# Start of Source passage

Upon waking up or going to sleep, bless each night and day …

On passing people in the street, on the bus, in places of work and play, bless the people on your way.

On meeting others and speaking with them, bless them in your heart.

As you walk, bless the city, bless the leaders, bless the messed up people sleeping in the park.

What does it mean when I say to bless?

I mean wish for them from deep within your being through sincere intensity … their very best.

I mean wish for them their purpose and complete happiness in every day that they are given.

I mean wish for them that they might truly live among the living.

Wherever you’re at, whomever you’re with … bless their lives for all they wish.

 This is beautiful.
Simply beautiful.
Selflessness in its finest.
A pure example of decency, humility, and kindness.
A thought of thoughtfulness.
A truth of living with a respectful mind.
A recipe of health for your heart.
Giving light to others from deep inside your own soul.

Blessings.
Soulshine.
Feeding love and life to you, your atmosphere, your moments, your tomorrow, the people of the world, and while karma is always watching, waiting, whispering its truest of wisdoms … while you are practicing a virtue worth every minute you spend doing exactly this -
Blessing this world, its spirits & souls, our lives & all those who are different and the same, for we are all beautiful examples of broken disasters and the finest success, we are all worth blessings as we are all waking up each day, with each rising sun, living to feel, seek and to find, the meaning of our own beings, with the hope of happiness … in life, we are all blessed with this gift.

# End of Source passage

# Requirements:
- a) Decide whether each statement agrees with the passage on blessing others, and answer yes or no along with the deciding words quoted from the passage: (i) The passage says to bless the people sleeping in the park. (ii) The passage says to bless others out loud when speaking with them. (iii) The passage calls this practice a recipe of health for your heart.
- b) Reproduce word for word the stretch of the passage on blessing others from "What does it" through "Simply beautiful.".

# Start of Extracted entries

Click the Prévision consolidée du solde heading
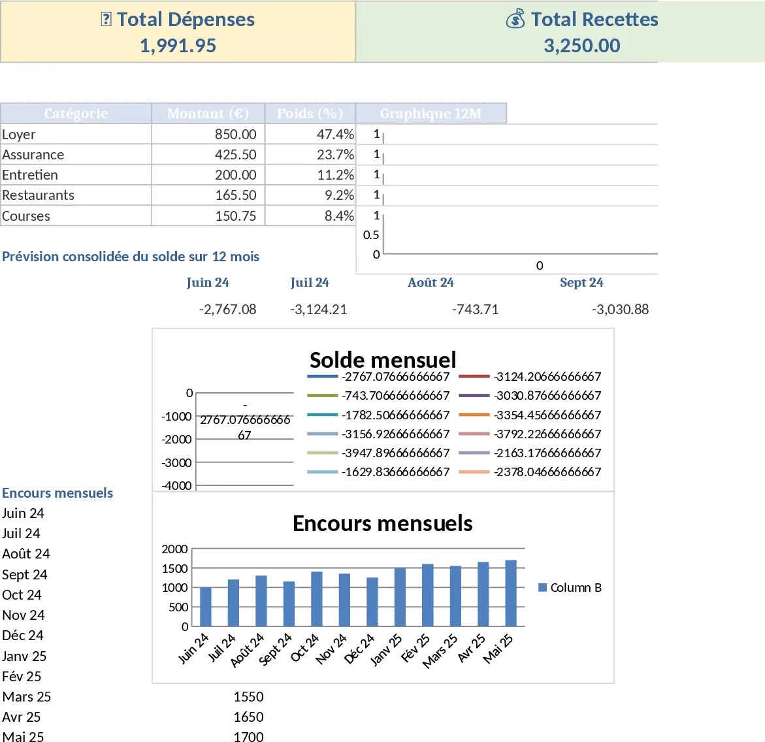The image size is (765, 742). 131,256
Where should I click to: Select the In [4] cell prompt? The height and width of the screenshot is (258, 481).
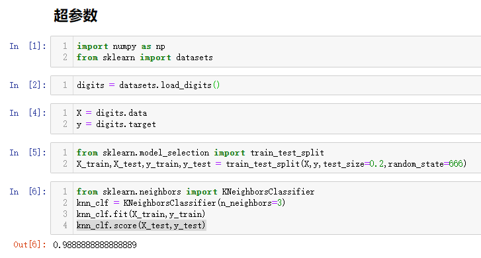[x=28, y=113]
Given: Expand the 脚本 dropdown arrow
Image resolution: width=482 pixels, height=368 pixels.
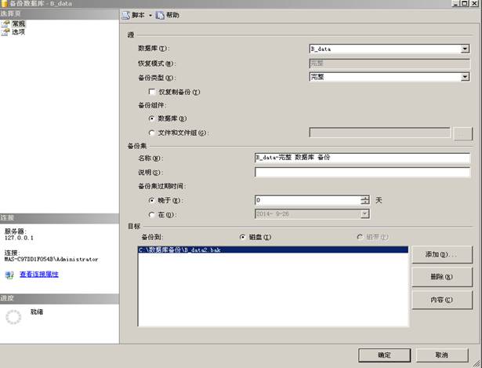Looking at the screenshot, I should coord(150,16).
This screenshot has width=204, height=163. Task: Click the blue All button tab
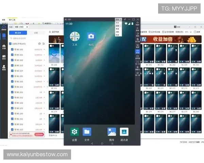click(18, 33)
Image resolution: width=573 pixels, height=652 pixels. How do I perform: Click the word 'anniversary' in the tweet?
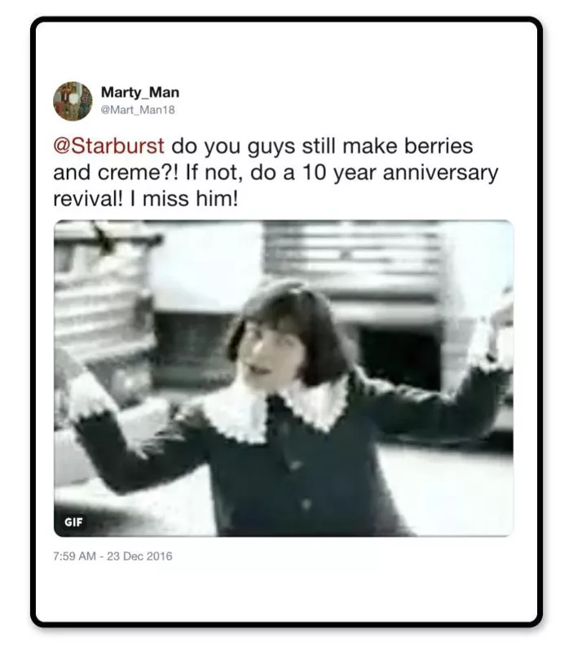click(x=440, y=173)
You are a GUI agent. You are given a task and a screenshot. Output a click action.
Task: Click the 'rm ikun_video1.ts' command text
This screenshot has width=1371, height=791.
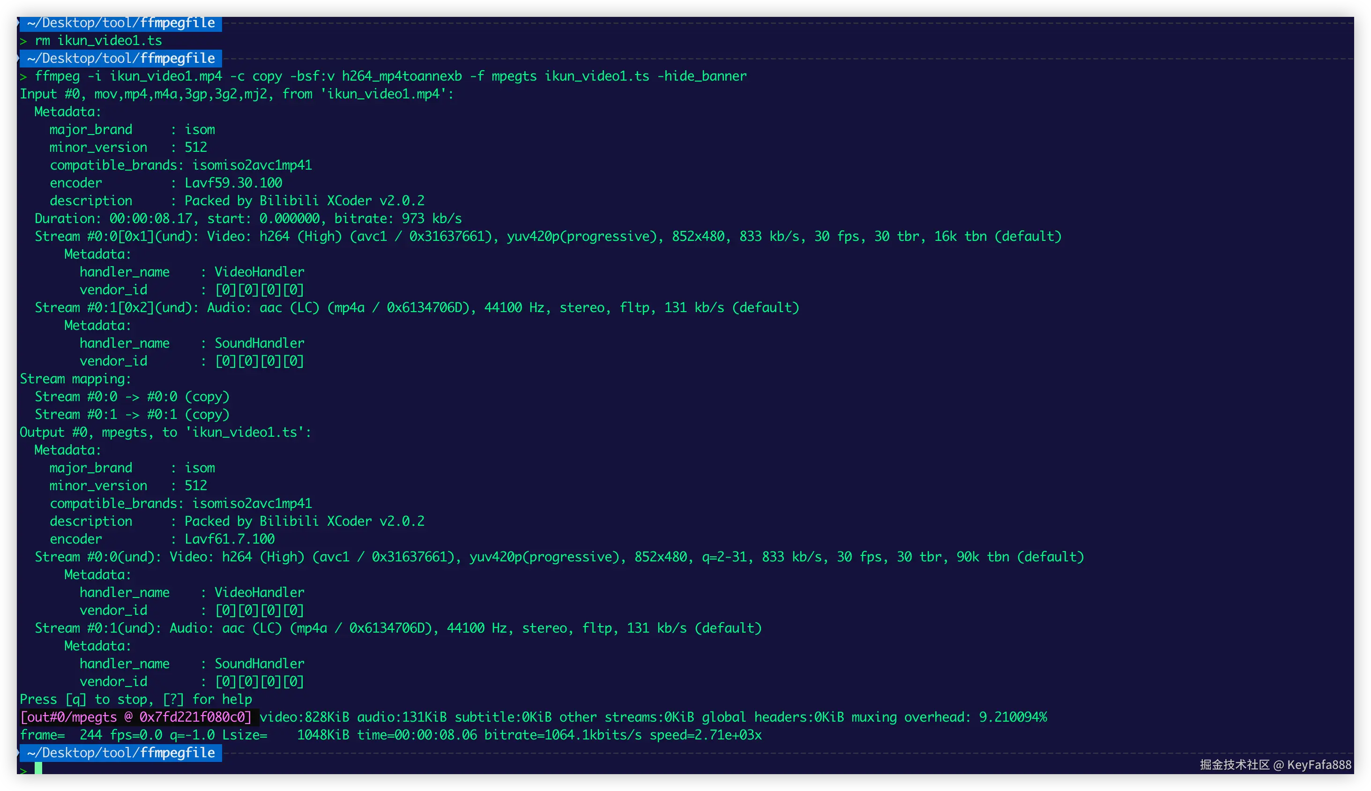[x=98, y=41]
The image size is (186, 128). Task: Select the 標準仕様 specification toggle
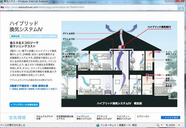(x=15, y=36)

# End of Extracted entries

# Results for the exercise:
- a)
(i) Yes: "bless the messed up people sleeping in the park."
(ii) No: "On meeting others and speaking with them, bless them in your heart."
(iii) Yes: "A recipe of health for your heart."

- b)
What does it mean when I say to bless?

I mean wish for them from deep within your being through sincere intensity … their very best.

I mean wish for them their purpose and complete happiness in every day that they are given.

I mean wish for them that they might truly live among the living.

Wherever you’re at, whomever you’re with … bless their lives for all they wish.

 This is beautiful.
Simply beautiful.